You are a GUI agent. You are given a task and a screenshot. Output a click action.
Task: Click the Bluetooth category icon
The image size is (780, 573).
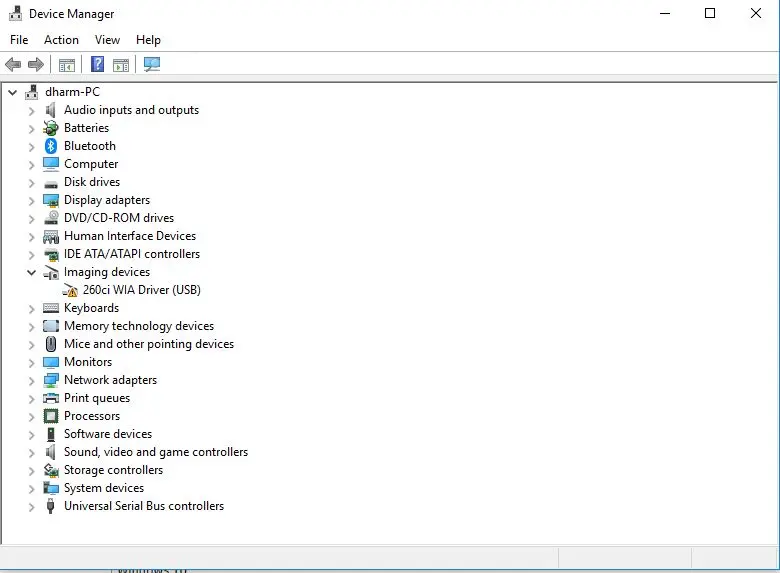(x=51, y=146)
* * *
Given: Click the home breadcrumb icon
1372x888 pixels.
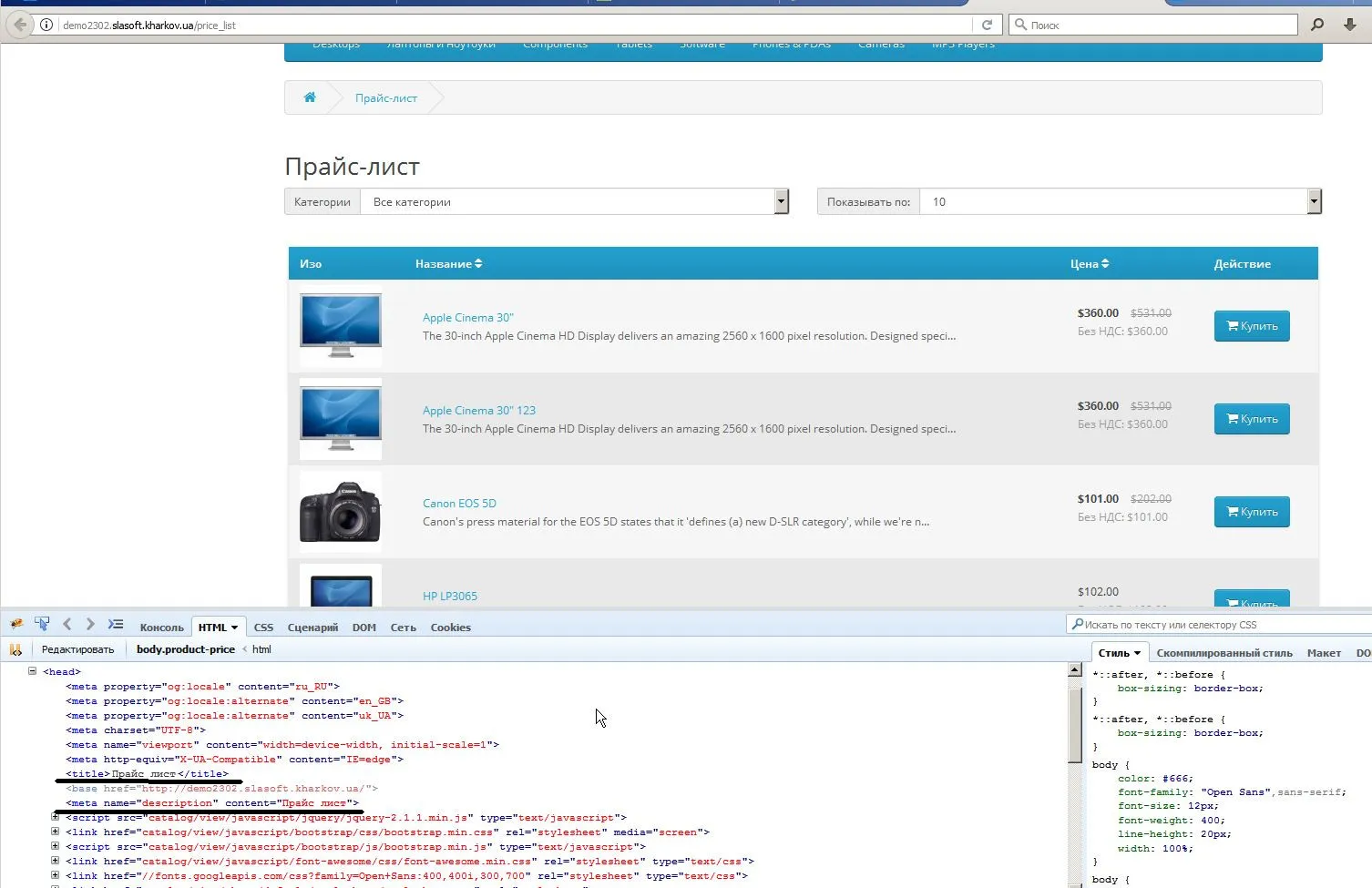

EXERCISE INSTRUCTIONS:
Return the material above word for word, from the line with "You are a GUI" to the line with "(x=51, y=146)". Leave the pictures out of your answer.

WORKED ANSWER:
You are a GUI agent. You are given a task and a screenshot. Output a click action.
Task: Click the Bluetooth category icon
The image size is (780, 573).
(x=51, y=146)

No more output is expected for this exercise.